Un grupo de energúmenos invade la carretera. Llevan mocasines y una bandera de España al cuello. Se pasan por el forro de la Barbour las distancias de seguridad y se mofan del trabajo policial. Decenas de tuiteros que se bautizan de "izquierdas" celebran la inconsciencia y ajustician: "¡Mirad! ¡Los que hablaban del 8-M!".

La nómina, el voto, la bicicleta, el piso, el chalé, el coche, la gomina, el pañuelo palestino, la marca del sujetador y el tamaño del preservativo son complementos circunstanciales. Ninguno de ellos alivia las consecuencias de la insensatez, pero todos la retroalimentan.

En mis paseos informativos por las caceroladas y en las conversaciones con distintos lectores, me he topado con un placer oscuro, estrechamente ligado a lo eventual, a todo aquello que dejaremos fuera del féretro en el momento de partir. Se trata de un odio estético, material e ideológico; y ese es el odio que ha envenenado los peores siglos de nuestra Historia.

Cebar la estupidez de un puñado de "Cayetanos" y ridiculizar la imprevisión de unas cuantas "feminazis" no es un ataque a la insensatez, sino a los "Cayetanos" y las "feminazis". En un experimento de peligrosidad social, se emplea el sentido común como justificación para lancear al enemigo. Y, así, los adversarios se desangran mientras la irresponsabilidad sobrevive. ¡El sentido común como coartada! ¿Existe algo peor? Quizá la mera fabricación de los dos términos que titulan este texto.

La condena del centro -traducción política de la prudencia- es biológica. El profesor Rubia Vila lo llama "pensamiento dualista", Kant se refirió a las "categorías" y Piaget a los "esquemas". La ausencia de matices es un alivio para nuestro sistema nervioso.

La gran paradoja de las manifestaciones arrojadizas es que nunca había sido tan fácil demostrar la valía de la postura intermedia: el virus es igual de saltamontes tras una pancarta "feminazi" que acostado en la cacerola de plata del "Cayetano".

Que la muerte nos equilibra es mucho más verdad cuando los velatorios están vacíos. Colocado el muerto en el "centro", desierto el salón, encajaría tanto una familia rica como una pobre.

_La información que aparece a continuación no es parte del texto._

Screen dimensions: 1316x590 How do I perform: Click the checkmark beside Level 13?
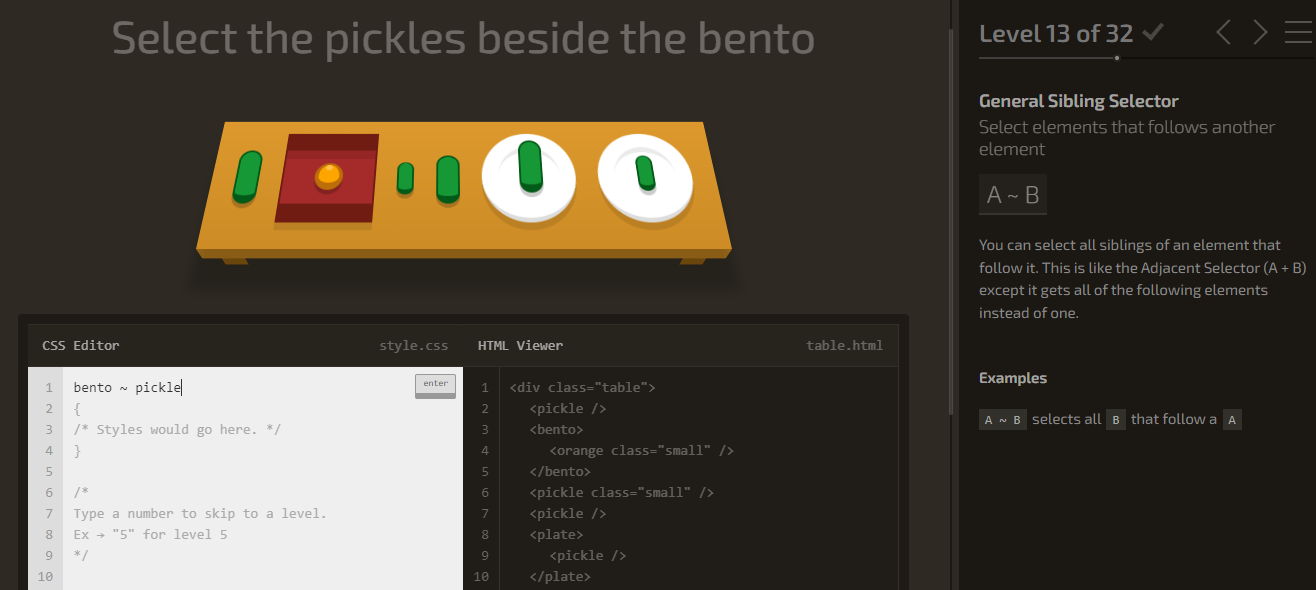[1152, 31]
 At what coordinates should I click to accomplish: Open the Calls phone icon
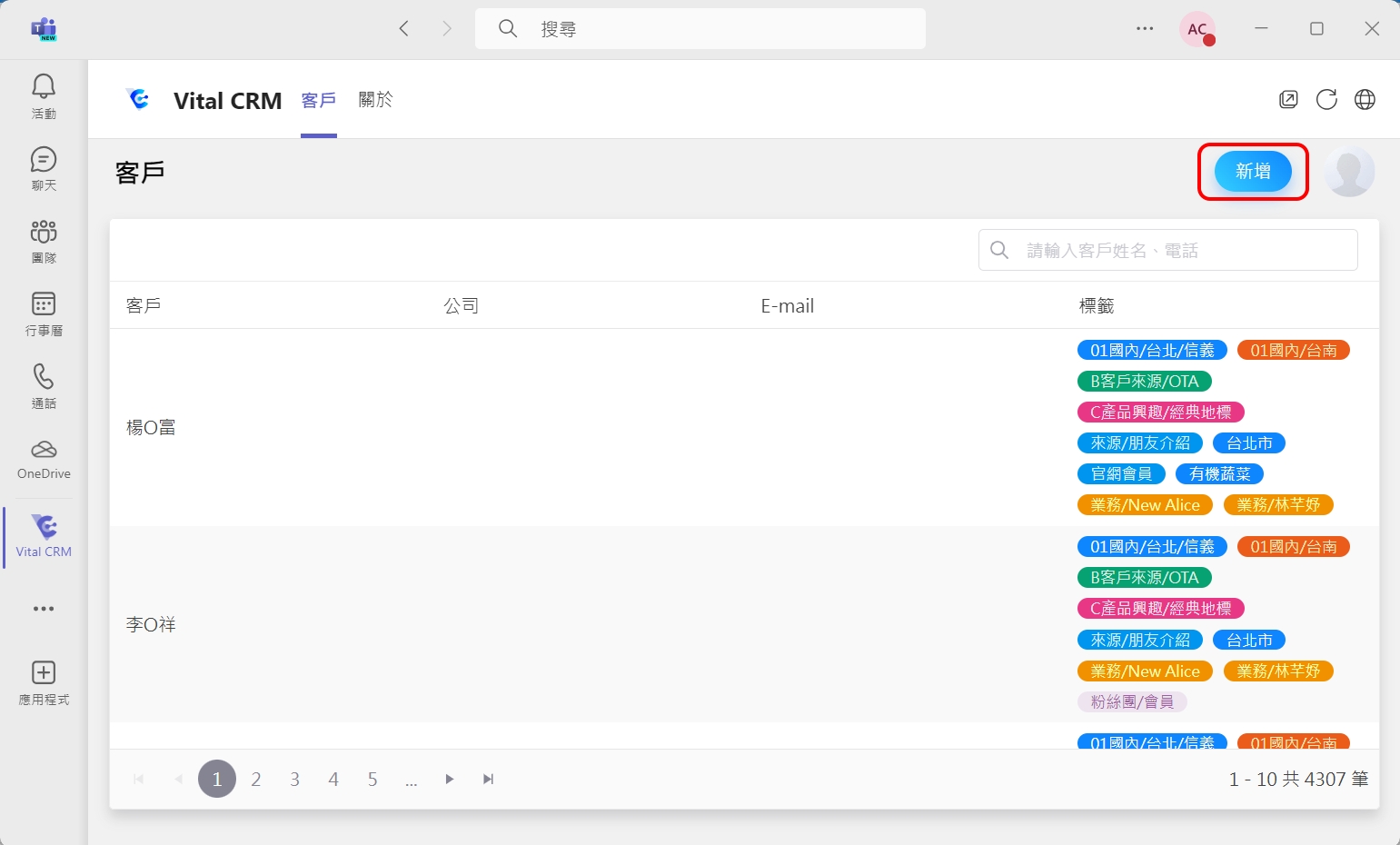pos(44,386)
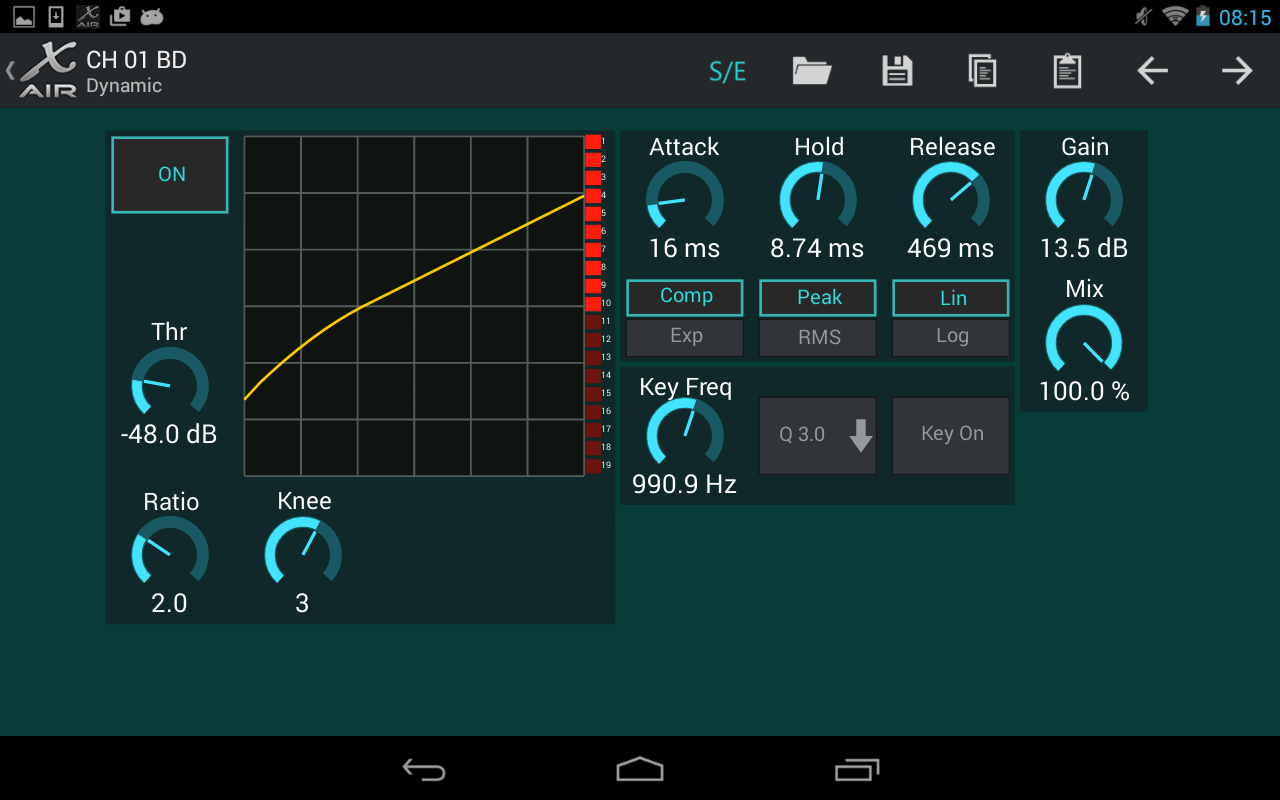Viewport: 1280px width, 800px height.
Task: Toggle the dynamics processor ON switch
Action: click(169, 174)
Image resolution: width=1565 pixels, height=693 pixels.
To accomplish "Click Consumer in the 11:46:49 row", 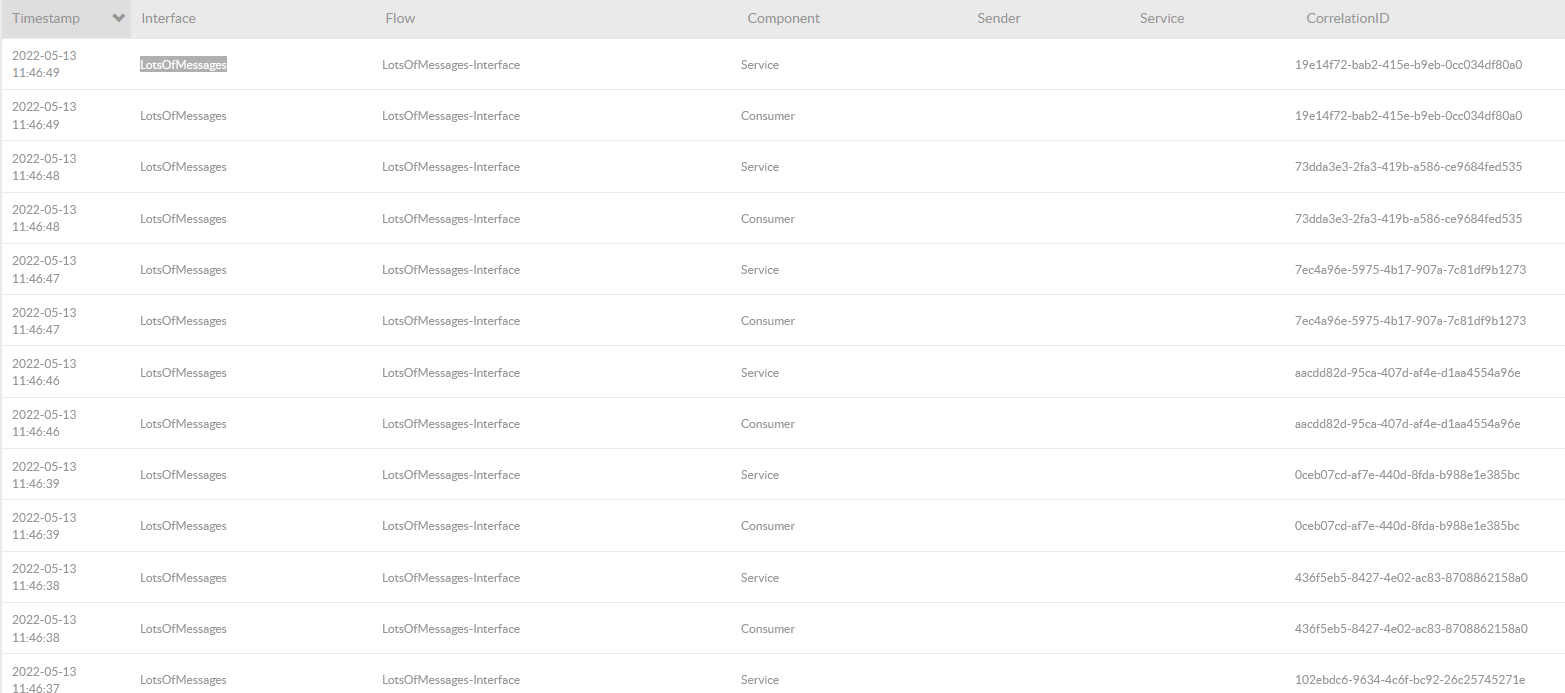I will pyautogui.click(x=767, y=116).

Me desasosiega -ojalá siga ocurriéndome cuando sea viejo- que haya miles de personas capaces de franquear las distancias de seguridad al grito de "¡libertad!", como si el mero hecho de su filiación política fuera condición necesaria y suficiente para vencer al virus -y a un partido-.

"¡Es que de alguna manera hay que denunciar lo que están haciendo!", responden los más sensatos de los insensatos. Una frase con la que exhiben un rasgo sumamente intranquilizador: dudan de su conducta, pero el dogma acaba anulando su sentido común.

Otros dirán: "Bah, no le des importancia. Esos de los que hablas forman parte de las minorías ruidosas. La gente cumple y respeta". Ojalá sea cierto, pero no existe una traslación política: el fuego es tan intenso en la calle como en el Congreso. Ese gap entre la mayoría silenciosa -algún dios quiera que exista- y el poder nos condena a un parlamentarismo anticonsenso como aperitivo de la gran crisis económica.

Si han llegado hasta aquí, llámenme "equidistante", "políticamente correcto" o incluso "cobarde". De no ser así, la teoría que ha levantado esta columna será la misma que la desmorone.